▸ **EXERCISE OBJECTIVE**
Pull every line containing "Launch" from the listing.
### MATERIAL FOR THIS TASK ###
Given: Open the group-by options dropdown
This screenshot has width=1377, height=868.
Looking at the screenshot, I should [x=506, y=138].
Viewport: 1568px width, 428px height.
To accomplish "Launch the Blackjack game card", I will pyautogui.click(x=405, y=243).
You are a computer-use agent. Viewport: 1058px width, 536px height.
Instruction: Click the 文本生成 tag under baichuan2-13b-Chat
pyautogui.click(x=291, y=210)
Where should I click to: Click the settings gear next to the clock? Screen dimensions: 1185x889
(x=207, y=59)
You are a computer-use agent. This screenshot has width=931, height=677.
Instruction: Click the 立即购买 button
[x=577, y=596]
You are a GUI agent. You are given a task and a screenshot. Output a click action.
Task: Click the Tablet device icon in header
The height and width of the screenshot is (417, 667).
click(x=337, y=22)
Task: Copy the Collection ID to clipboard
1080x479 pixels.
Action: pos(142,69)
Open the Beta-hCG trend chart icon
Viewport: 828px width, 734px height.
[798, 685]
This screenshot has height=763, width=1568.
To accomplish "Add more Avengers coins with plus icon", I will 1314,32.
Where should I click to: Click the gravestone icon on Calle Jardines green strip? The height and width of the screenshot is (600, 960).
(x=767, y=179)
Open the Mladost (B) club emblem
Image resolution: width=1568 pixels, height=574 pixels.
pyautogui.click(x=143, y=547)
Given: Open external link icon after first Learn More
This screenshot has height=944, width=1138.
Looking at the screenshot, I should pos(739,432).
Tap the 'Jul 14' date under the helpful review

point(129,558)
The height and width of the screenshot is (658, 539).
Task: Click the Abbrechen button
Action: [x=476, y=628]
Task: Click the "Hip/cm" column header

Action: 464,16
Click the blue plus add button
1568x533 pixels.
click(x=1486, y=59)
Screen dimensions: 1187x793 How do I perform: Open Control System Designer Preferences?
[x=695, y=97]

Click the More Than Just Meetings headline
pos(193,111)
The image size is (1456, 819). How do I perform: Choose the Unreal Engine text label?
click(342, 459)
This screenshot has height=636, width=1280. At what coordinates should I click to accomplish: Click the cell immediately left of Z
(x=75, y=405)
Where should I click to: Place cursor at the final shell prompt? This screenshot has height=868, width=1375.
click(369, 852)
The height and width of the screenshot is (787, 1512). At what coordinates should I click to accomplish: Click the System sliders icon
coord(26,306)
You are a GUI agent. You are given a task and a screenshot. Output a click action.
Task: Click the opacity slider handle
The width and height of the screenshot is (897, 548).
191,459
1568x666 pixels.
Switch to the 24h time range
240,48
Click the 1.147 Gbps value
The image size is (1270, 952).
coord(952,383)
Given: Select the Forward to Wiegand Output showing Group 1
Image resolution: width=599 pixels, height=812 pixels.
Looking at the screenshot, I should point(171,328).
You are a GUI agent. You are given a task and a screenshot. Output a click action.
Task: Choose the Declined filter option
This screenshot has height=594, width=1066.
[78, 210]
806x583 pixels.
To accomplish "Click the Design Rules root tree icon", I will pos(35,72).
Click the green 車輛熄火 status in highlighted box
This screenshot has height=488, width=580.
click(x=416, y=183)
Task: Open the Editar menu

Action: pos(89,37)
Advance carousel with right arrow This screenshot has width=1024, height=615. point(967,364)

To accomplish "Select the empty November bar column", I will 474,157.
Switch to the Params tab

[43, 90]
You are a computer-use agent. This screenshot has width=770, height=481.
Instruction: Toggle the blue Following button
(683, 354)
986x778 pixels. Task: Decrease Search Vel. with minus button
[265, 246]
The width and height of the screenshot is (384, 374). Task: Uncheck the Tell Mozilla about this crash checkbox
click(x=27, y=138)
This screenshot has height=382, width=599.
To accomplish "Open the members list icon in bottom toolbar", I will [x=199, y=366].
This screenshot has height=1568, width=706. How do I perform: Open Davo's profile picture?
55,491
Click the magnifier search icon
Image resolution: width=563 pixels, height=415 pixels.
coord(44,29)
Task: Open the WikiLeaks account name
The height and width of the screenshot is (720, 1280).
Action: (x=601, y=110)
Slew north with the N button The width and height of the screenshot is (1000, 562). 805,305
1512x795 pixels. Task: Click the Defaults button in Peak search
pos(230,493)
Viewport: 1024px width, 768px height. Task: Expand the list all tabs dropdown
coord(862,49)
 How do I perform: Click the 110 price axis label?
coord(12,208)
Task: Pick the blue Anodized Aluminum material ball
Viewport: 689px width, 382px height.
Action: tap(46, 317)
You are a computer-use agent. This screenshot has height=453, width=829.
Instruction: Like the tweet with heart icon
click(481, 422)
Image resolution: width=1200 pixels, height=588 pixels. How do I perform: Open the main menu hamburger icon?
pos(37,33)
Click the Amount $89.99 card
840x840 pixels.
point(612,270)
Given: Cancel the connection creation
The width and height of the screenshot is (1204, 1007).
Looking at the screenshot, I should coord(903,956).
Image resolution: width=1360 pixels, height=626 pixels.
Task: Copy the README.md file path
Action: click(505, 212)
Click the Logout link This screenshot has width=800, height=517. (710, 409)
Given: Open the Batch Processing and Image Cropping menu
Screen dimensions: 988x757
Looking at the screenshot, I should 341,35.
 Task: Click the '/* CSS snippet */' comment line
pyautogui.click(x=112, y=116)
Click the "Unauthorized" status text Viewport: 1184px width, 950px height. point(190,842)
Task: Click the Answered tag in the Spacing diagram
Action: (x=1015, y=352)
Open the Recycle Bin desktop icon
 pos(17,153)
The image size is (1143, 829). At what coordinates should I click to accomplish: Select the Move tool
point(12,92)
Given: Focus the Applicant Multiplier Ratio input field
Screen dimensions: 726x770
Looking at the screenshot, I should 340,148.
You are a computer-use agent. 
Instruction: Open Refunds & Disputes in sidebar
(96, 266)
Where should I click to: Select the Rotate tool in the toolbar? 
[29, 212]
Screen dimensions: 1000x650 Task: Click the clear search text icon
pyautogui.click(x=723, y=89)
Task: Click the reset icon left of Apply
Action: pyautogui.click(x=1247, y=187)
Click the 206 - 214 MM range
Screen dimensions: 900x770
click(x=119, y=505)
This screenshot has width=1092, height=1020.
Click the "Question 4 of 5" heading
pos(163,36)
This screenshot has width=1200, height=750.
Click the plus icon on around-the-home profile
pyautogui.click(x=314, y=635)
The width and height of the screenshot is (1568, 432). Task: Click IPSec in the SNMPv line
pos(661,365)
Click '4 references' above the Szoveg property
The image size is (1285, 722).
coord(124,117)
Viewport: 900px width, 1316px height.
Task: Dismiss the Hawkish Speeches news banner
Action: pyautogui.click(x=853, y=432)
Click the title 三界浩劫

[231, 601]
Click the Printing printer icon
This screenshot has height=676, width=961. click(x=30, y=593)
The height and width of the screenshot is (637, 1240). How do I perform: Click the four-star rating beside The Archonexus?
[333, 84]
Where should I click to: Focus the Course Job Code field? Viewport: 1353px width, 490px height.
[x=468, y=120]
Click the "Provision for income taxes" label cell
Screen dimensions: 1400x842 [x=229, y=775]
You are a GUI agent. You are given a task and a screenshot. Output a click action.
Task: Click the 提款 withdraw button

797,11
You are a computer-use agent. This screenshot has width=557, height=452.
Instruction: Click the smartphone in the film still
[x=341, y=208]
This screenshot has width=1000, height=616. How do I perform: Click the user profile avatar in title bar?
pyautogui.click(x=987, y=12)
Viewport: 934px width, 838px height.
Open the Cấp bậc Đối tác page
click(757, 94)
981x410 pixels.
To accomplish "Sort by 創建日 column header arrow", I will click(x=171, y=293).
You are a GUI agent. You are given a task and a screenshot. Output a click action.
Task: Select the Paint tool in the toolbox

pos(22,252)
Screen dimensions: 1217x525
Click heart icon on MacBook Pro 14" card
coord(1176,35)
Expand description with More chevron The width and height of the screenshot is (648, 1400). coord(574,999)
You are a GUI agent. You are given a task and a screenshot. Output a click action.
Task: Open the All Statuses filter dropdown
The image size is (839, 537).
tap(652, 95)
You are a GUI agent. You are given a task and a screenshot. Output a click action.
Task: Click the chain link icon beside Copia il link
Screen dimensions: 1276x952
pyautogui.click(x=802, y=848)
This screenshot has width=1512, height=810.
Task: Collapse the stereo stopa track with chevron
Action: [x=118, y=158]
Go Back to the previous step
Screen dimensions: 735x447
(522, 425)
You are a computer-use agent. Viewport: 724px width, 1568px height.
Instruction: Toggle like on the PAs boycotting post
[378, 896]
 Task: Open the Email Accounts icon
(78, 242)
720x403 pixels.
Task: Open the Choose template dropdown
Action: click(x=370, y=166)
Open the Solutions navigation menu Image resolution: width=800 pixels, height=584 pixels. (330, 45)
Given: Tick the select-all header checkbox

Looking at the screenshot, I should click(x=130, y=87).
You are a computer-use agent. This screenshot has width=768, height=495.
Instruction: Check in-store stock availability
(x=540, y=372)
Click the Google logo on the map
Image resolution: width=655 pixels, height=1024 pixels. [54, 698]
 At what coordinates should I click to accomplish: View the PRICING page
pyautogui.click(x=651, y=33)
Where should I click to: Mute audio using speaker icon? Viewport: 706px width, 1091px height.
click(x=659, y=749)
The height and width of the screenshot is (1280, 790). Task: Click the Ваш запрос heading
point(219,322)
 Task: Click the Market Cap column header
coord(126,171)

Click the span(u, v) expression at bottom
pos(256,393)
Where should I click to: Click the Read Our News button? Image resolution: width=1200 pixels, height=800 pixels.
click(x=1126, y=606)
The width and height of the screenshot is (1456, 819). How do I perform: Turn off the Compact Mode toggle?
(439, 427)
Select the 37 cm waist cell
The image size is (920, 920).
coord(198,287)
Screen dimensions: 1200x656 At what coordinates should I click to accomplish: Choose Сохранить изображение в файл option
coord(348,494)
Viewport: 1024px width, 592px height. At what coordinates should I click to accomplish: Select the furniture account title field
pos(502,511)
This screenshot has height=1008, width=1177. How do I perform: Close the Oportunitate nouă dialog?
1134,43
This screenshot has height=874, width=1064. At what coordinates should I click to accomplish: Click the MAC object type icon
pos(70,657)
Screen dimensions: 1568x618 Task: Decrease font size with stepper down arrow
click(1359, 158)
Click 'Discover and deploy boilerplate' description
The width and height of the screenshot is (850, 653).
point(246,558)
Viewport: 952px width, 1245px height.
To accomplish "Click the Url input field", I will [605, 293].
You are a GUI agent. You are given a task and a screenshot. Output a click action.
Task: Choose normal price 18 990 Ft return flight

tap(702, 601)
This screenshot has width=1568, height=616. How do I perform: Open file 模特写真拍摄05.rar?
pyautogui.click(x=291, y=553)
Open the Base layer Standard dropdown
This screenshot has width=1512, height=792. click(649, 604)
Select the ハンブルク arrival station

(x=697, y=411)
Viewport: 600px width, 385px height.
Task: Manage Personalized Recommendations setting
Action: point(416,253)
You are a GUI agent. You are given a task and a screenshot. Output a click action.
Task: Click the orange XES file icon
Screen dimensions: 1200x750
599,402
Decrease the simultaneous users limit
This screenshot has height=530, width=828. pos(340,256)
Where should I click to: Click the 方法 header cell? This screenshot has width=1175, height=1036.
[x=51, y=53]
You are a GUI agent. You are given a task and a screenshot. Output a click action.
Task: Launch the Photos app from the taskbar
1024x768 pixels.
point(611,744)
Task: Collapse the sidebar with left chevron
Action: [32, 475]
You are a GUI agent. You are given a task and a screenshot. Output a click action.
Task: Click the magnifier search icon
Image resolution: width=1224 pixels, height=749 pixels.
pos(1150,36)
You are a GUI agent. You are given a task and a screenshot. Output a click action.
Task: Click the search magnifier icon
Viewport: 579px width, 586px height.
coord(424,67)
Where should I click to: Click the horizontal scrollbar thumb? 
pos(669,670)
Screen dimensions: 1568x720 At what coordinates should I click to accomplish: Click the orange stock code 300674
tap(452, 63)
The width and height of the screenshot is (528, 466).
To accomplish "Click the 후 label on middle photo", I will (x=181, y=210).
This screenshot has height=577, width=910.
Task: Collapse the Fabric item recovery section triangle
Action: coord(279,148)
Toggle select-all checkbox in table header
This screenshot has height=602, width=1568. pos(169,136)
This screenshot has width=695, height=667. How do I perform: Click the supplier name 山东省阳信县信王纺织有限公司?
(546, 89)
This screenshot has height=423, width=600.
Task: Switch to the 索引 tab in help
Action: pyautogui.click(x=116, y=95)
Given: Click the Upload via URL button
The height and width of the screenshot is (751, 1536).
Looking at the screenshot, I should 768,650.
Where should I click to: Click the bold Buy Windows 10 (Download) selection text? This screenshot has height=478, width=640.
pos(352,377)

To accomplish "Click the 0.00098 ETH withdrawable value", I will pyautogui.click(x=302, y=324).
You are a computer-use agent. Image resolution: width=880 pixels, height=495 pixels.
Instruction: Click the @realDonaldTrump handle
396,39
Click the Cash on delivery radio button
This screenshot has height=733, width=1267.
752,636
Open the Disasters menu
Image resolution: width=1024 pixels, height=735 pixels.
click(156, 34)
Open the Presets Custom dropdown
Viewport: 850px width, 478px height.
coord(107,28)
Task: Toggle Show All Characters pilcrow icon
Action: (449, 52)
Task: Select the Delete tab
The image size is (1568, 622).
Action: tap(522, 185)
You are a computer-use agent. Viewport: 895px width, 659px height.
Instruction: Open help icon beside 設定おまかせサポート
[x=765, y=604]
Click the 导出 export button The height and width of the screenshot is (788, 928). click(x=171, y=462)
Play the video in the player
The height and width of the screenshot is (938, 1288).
###
▸ **ANSWER BELOW**
To accomplish "Launch the Blackjack game card", I will pyautogui.click(x=405, y=243).
Task: Launch the Photos app from the taskbar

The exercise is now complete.